The consideration of the use of A2 receptor ligands in the treatment of the systemic inflammatory response syndrome (SIRS) versus the compensatory anti-inflammatory response syndrome (CARS) stages of sepsis illustrates when to use and not to use A2 receptor agonists and antagonists. Many sepsis patients suffer either because of multiple organ failure due to myeloid cell-mediated tissue damage during SIRS and/or because of nosocomial or opportunistic infections due to the weakened anti-pathogen response during CARS22,23. Agonists of A2A adenosine receptors could be used to prevent inflammatory damage during SIRS15, whereas A2AR/A2BR antagonists may increase the inflammatory anti-pathogen response and survival during CARS, as the disengagement of hypoxia-driven and A2AR/A2BR-mediated pathways results in an increase in levels of inflammatory mediators9. We caution, however, that although A2AR agonists are anti-inflammatory during the acute inflammation stage, they may be harmful and promote organ disfunction if added at the later inflammatio-resolution stage. Similarly, although A2AR antagonists could exacerbate the collateral inflammatory damage during SIRS, they may also de-inhibit the inflammatory pathogen destruction and thereby improve bacterial sepsis and survival at the CARS stage.

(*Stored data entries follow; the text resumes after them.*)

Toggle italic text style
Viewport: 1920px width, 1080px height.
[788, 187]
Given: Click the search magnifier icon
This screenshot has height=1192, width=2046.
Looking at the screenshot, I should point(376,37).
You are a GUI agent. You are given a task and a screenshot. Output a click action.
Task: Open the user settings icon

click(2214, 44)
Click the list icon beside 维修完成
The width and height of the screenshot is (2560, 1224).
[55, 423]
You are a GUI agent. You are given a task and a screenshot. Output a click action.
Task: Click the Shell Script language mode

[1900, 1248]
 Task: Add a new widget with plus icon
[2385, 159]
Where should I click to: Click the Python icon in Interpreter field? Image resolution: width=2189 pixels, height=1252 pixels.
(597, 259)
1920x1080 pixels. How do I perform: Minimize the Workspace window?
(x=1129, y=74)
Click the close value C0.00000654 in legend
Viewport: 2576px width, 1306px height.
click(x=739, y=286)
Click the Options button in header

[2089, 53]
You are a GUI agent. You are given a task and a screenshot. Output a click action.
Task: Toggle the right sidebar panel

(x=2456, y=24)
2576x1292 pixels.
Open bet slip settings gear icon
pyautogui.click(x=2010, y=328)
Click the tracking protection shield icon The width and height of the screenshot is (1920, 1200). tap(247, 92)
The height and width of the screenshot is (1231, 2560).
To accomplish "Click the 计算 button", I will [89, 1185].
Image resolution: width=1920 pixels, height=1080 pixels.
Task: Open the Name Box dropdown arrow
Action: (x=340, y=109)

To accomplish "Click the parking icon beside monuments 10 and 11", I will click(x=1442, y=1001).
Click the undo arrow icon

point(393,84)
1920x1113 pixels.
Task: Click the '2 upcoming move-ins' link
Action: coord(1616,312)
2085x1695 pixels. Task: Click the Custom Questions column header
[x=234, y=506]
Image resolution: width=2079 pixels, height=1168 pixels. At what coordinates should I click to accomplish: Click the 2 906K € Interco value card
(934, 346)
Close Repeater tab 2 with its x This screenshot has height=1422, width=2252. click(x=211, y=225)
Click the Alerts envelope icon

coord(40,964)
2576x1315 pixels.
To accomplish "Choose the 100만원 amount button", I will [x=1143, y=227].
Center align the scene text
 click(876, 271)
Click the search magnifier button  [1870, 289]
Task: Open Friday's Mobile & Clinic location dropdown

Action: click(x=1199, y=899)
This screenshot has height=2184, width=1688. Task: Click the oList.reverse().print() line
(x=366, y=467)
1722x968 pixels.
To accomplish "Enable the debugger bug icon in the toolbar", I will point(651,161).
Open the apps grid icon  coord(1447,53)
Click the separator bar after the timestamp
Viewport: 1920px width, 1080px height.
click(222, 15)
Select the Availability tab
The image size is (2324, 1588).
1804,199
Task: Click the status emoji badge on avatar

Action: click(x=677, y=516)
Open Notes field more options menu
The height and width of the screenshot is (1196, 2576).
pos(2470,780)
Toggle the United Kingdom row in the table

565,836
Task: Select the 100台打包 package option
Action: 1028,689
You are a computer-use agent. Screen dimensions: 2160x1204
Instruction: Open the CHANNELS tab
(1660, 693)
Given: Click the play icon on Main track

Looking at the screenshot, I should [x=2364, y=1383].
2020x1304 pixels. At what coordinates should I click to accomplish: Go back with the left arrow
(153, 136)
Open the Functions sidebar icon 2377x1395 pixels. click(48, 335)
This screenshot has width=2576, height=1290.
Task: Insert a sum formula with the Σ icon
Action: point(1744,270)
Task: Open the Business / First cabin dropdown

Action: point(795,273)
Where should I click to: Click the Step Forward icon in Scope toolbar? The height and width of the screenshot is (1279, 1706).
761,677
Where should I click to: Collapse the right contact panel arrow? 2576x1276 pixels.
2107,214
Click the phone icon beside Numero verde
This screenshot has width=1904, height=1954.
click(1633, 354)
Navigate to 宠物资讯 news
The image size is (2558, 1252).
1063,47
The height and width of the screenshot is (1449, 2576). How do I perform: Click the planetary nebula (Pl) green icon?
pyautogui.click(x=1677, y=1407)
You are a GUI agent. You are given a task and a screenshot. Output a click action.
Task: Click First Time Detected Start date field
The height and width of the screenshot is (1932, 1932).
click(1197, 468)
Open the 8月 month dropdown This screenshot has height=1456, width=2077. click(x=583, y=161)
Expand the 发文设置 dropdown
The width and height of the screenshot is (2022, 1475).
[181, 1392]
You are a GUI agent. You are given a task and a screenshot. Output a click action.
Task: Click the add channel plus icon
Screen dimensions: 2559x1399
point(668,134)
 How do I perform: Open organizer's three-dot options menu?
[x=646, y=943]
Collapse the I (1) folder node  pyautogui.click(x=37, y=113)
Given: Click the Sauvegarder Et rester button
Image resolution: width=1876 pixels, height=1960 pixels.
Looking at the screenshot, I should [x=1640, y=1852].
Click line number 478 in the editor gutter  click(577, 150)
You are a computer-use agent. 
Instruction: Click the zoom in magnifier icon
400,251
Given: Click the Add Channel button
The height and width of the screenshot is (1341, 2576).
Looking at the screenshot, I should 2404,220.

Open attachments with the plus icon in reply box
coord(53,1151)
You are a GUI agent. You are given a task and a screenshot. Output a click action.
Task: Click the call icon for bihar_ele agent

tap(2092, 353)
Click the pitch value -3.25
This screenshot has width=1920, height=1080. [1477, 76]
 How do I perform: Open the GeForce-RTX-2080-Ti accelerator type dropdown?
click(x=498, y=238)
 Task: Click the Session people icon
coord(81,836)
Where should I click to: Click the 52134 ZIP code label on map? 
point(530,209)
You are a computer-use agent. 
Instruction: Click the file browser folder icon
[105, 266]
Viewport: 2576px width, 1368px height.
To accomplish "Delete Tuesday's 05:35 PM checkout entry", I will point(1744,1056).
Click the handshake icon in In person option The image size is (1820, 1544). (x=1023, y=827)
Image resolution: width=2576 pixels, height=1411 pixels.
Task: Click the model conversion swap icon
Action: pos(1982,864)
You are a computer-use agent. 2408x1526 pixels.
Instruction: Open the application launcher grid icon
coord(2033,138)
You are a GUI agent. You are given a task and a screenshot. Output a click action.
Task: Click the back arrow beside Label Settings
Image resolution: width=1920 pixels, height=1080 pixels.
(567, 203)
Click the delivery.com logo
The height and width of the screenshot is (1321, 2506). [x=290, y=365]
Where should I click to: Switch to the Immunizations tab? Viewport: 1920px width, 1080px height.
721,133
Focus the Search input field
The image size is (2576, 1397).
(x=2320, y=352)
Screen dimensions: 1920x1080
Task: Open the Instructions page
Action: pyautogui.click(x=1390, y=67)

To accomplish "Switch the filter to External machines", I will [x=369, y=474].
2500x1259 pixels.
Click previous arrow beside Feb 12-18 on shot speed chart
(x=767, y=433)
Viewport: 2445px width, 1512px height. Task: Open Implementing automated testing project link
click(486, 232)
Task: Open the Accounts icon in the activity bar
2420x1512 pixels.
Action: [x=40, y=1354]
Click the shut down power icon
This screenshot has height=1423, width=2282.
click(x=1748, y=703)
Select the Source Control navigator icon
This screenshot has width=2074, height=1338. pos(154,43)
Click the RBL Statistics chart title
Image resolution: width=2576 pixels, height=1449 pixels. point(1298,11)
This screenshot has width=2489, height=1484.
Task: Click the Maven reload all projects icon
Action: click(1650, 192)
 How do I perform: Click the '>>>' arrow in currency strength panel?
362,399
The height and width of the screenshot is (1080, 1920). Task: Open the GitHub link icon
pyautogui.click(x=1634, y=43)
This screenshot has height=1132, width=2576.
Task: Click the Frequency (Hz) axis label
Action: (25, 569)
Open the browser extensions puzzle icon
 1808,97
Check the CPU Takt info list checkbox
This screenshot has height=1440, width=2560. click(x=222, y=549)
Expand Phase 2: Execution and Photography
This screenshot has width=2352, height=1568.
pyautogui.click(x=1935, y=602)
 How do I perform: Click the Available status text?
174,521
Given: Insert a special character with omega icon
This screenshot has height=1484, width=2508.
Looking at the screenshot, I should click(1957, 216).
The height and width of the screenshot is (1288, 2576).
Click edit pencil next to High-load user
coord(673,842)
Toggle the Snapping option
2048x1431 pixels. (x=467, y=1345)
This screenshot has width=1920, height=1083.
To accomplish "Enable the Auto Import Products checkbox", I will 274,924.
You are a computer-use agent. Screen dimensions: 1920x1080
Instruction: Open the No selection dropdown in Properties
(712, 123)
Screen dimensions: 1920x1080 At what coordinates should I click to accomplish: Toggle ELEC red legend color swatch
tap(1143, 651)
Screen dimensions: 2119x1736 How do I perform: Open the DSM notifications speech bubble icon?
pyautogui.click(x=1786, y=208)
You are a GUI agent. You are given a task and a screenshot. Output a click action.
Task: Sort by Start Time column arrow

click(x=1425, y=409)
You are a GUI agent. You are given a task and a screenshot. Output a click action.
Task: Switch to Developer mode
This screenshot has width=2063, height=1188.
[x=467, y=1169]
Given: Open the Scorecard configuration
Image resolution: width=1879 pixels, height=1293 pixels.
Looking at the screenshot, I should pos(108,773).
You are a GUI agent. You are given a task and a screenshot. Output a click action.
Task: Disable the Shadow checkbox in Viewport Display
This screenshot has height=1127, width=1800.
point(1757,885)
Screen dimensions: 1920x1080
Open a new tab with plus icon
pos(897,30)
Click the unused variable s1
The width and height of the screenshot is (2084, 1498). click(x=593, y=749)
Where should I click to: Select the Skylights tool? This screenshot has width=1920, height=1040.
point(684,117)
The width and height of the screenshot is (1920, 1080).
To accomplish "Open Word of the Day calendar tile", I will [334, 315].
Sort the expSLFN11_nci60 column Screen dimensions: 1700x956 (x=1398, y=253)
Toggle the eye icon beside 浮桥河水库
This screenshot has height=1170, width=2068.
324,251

So, we propose first, that A2AR agonists should be used to prevent collateral damage (by for example, TNF-α-producing overactive immune cells) at early stages of acute inflammation; and second, that A2AR agonists should not be used at later stages of inflammation to avoid A2AR-mediated tissue damage by other, yet-to-be-identified cAMP-regulated mediators of inflammation. By contrast, antagonists of A2ARs should not be used at the acute inflammation stage to avoid the tissue-damaging effects of increasing levels of immune cells-produced inflammatory mediators. However, antagonists of A2ARs should be tested to 'de-inhibit' activated immune cells during, for example, the CARS stage of sepsis. It is expected that A2AR antagonists will prolong and strengthen the anti-pathogen immune response, increase levels of anti-bacterial inflammatory mediators, and improve bacteria destruction and sepsis survival if added during the CARS stage of sepsis.

The availability of reliable biomarkers indicating the transition from the 'acute' to 'chronic' inflammation will allow the timely recruitment of an immunosuppressive pathway with A2AR agonists and thereby prevent inflammatory organ damage during SIRS. In an opposite, but as important application of biomarkers of inflammation, it will be possible to enhance the pathogen destruction using A2AR/A2BR antagonists during CARS.

Finally, of relevance for pre-clinical studies, it is important to emphasize that attempts to engineer inflammation by targeting the A2ARs should take into account the 'infectious past' of experimental animals. This is because A2AR expression is activation-depended and in 'naïve' animals that are kept in pathogen-free conditions, the effects of antagonists in short-term assays will not be observed. It may be beneficial to model the inflammatory and counter-inflammatory responses in animals that have been pre-exposed to, for example, endotoxin, in order to mimic the real-life immune system.